Слушая Копотея, Аким все чаще вспоминал теперь старика Митрофана Степановича: так он и не сказал тогда, что же нужно сделать, чтобы облегчить матросскую участь. Но если бы сказал, — верил Кривоносов, — то сказал бы наверняка то же самое, что говорит сейчас Копотей.
Аким решил открыться Копотею, рассказать ему о том, что вот нет ни одной весточки от Кати, и не знает он, что с нею, как она там живет, и мучает его эта неизвестность. Уходил в море — больная она была…
Копотей выслушал его молча.
— А ты, Аким, не отчаивайся, — успокоил он. — Такая девушка не разлюбит и не забудет. Ну, а если писем нет — это понятно. Офицеры — и те жалуются, что не получают свежую почту. А нашему брату матросу, кроме всего прочего, письма еще и вредны: чего доброго, узнает кто-нибудь о том, что в России сейчас неспокойно…
Однажды Копотей, когда они были вдвоем, достал из-под форменки какой-то листок, старательно свернутый несколько раз:
— На-ка, почитай. Еще от самого Петербурга берегу!..
Аким развернул листок, прочел первую строчку: «Пролетарии всех стран, соединяйтесь!»
— Это кто же такие — пролетарии? — с интересом спросил он.
— Ну, люди, у которых нет ничего. Понимаешь: ничего, кроме собственных рабочих рук. Вот как у тебя, например, — пояснил Копотей. — Ни кола ни двора, одни мозоли…
— Что ты! — удивился Аким Кривоносов. — Мы с той поры, как из Киева приехали, кое-какой худобишкой обзавелись. Какой же я… пролетарий? Я самый что ни есть хлебороб.
— Во-от оно что! — насмешливо-добродушно протянул Копотей. — Однако, как говорят у вас на Черниговщине, це дило треба розжуваты… Вот скажи-ка ты мне, хлебороб, земли у тебя много? Небось десятин пятьдесят имеешь?

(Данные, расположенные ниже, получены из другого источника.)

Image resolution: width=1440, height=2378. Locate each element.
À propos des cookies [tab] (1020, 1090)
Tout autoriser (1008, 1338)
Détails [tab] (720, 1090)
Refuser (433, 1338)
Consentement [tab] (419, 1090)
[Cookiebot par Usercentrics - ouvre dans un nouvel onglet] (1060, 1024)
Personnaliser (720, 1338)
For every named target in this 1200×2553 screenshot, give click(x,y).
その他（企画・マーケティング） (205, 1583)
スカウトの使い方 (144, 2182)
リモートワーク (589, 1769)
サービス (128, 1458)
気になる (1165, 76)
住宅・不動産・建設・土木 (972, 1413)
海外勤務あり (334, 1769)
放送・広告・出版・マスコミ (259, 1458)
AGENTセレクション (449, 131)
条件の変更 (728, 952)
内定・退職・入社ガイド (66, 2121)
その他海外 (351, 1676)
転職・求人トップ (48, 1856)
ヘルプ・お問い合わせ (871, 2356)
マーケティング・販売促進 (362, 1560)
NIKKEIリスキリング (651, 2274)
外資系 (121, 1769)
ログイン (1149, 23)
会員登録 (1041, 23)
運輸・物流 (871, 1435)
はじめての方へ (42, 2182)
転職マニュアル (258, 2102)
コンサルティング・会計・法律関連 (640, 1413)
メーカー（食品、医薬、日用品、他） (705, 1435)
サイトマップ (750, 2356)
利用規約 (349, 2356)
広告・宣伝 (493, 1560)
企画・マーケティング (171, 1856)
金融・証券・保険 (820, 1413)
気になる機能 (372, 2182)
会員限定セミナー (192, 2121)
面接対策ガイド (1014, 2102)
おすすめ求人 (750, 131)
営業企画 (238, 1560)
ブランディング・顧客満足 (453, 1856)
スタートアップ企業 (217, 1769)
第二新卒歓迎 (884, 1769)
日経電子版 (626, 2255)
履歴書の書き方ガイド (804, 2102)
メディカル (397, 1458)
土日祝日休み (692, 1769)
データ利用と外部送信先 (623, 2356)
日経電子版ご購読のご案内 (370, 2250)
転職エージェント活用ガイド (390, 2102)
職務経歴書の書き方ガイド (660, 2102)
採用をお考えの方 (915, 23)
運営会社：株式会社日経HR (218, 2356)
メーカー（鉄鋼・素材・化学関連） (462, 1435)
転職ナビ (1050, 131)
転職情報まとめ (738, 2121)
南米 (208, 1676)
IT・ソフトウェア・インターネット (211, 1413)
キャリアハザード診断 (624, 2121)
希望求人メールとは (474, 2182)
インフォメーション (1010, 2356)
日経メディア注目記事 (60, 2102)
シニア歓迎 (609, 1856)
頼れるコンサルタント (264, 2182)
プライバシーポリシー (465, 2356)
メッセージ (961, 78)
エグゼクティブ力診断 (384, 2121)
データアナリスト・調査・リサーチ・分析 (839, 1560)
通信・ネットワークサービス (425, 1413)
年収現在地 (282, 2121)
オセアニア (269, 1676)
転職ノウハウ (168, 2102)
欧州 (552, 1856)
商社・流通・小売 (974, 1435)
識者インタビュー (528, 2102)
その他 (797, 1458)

— Полдесятины… на шесть душ, — глухо отозвался Кривоносов. — И та — один суглинок.
— Та-ак. Скота, конечно, много?
— Смеешься? Тело́к годовалый да еще недавно полтора десятка кур завели, писал отец.
— Тело́к, стало быть, на шестерых? Тебе достается что-то побольше полноги? При твоем богатырском росте на один хороший обед. Так или нет?
— Ну, так, — подтвердил Кривоносов. — Однако тоже соображай: тело́к-то подрастет!
— А пока подрастет, его за недоимки успеют взять. Может статься?
— Может…
— Вот видишь. Земли у тебя, выходит, нет, скота — тоже. Чем же ты богат? Поди, хоромы какие-нибудь отгрохал в своих Крутоберезках?
Кривоносов не сдержал невольной улыбки:
— Хоромы? По сию пору ютимся у бобылихи Варвары. Избенка-то наша, как переехали мы в Киев, завалилась, а вернулись — все мочи нет строиться…
— И выходит, хлебороб, что и впрямь ничего, кроме собственных мозолистых рук, у тебя пока что нет, — подвел итог разговора Копотей. — Вот, оказывается, и есть ты самый настоящий бедняк пролетарий.